§ **WHAT THIS TASK INVOLVES**
Beginning with the line containing "How do I perform: Open the Taal", give every line again exactly as it is, ending with the last line of the entries.

RECORDS FOR THIS EXERCISE START

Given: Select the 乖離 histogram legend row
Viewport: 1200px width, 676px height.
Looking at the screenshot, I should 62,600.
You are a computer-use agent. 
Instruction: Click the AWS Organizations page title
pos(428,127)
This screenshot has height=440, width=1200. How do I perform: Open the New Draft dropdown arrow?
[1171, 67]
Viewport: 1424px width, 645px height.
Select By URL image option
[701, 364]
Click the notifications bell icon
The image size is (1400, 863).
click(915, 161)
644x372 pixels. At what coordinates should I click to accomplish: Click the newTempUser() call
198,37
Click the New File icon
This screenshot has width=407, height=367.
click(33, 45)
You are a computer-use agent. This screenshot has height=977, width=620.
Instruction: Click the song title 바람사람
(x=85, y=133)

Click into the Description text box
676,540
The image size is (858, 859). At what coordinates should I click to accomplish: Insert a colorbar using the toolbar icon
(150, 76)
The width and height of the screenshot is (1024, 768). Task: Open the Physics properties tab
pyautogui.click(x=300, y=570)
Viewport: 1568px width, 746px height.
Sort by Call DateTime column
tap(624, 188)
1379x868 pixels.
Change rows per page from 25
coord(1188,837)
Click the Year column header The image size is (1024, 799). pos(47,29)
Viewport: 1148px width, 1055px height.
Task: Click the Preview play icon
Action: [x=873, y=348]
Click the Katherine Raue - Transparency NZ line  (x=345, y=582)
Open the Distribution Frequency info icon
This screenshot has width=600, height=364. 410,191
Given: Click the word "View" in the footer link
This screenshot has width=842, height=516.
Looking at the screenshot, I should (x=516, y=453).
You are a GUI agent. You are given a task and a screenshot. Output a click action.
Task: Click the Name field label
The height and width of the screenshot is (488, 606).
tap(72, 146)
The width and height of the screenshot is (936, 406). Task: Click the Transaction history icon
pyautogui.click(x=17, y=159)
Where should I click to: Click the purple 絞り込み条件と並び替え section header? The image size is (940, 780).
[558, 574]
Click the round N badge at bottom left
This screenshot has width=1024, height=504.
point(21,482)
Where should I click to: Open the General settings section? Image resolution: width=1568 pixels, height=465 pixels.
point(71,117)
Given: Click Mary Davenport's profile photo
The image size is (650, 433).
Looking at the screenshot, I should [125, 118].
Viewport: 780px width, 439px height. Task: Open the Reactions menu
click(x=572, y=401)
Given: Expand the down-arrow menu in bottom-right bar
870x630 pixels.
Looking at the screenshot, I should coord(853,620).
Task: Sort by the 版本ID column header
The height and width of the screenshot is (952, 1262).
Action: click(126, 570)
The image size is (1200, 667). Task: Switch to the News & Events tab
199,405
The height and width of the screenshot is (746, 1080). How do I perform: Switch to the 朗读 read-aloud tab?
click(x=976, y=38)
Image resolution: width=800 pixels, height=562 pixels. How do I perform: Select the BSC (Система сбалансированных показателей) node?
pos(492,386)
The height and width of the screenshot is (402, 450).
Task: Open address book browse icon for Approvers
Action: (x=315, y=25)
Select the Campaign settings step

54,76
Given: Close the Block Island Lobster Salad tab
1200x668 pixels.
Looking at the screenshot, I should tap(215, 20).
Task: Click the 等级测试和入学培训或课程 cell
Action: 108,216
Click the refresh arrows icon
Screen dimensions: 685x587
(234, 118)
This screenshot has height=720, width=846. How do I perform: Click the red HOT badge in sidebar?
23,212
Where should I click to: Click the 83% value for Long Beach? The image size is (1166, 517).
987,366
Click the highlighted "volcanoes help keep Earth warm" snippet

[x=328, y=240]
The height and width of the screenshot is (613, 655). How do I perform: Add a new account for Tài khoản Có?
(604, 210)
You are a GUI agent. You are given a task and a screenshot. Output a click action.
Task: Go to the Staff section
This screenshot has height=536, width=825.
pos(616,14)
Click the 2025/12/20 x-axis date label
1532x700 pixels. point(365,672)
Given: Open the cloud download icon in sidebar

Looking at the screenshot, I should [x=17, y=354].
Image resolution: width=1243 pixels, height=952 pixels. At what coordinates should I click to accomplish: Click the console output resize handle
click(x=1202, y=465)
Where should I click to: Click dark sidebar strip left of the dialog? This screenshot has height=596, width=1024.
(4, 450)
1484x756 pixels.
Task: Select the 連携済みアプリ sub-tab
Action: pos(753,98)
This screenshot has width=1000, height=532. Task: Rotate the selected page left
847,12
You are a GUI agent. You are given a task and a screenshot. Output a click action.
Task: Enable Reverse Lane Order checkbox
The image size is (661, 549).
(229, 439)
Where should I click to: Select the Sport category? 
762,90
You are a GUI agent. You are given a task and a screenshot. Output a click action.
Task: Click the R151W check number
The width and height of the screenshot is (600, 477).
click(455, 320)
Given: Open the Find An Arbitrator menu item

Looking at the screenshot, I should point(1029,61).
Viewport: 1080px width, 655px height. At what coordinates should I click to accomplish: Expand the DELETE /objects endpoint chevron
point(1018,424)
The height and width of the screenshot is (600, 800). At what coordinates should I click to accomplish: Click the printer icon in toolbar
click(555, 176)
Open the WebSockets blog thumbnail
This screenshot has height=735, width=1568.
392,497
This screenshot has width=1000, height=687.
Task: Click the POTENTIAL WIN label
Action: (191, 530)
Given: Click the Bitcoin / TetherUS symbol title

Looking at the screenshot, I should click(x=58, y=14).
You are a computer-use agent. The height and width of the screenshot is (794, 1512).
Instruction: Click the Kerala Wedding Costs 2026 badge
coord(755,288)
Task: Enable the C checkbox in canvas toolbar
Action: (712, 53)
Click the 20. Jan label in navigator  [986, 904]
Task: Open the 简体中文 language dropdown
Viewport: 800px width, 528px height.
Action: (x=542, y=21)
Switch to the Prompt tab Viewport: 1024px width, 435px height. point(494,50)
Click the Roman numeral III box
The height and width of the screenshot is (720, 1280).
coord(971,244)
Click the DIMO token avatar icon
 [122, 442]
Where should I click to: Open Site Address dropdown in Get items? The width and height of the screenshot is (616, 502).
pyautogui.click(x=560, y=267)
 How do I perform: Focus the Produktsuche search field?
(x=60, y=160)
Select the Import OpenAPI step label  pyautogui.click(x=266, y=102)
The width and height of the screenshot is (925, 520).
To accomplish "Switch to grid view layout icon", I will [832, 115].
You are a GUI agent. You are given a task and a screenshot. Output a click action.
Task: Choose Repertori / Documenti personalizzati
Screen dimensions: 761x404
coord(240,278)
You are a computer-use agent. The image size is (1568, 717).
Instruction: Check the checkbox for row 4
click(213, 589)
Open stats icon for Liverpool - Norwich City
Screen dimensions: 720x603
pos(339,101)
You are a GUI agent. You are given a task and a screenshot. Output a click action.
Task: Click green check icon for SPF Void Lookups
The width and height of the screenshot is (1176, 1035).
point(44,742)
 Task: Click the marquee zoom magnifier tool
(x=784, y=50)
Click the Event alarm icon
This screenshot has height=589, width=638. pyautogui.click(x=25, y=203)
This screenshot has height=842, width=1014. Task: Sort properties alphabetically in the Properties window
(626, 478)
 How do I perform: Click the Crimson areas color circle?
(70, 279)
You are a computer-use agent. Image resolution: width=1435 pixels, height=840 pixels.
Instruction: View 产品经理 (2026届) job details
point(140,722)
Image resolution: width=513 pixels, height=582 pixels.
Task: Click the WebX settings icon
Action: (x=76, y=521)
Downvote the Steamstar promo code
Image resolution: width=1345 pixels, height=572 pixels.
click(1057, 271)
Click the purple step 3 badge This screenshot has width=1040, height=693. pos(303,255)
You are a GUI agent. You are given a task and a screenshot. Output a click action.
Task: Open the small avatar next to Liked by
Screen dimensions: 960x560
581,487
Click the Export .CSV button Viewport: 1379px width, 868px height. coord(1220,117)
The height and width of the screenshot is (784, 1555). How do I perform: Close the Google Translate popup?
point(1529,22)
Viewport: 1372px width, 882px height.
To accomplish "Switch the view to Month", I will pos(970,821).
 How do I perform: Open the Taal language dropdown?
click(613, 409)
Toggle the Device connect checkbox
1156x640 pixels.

RECORDS FOR THIS EXERCISE END

§ **ANSWER BELOW**
 How do I perform: Open the Taal language dropdown?
click(613, 409)
Toggle the Device connect checkbox
1156x640 pixels.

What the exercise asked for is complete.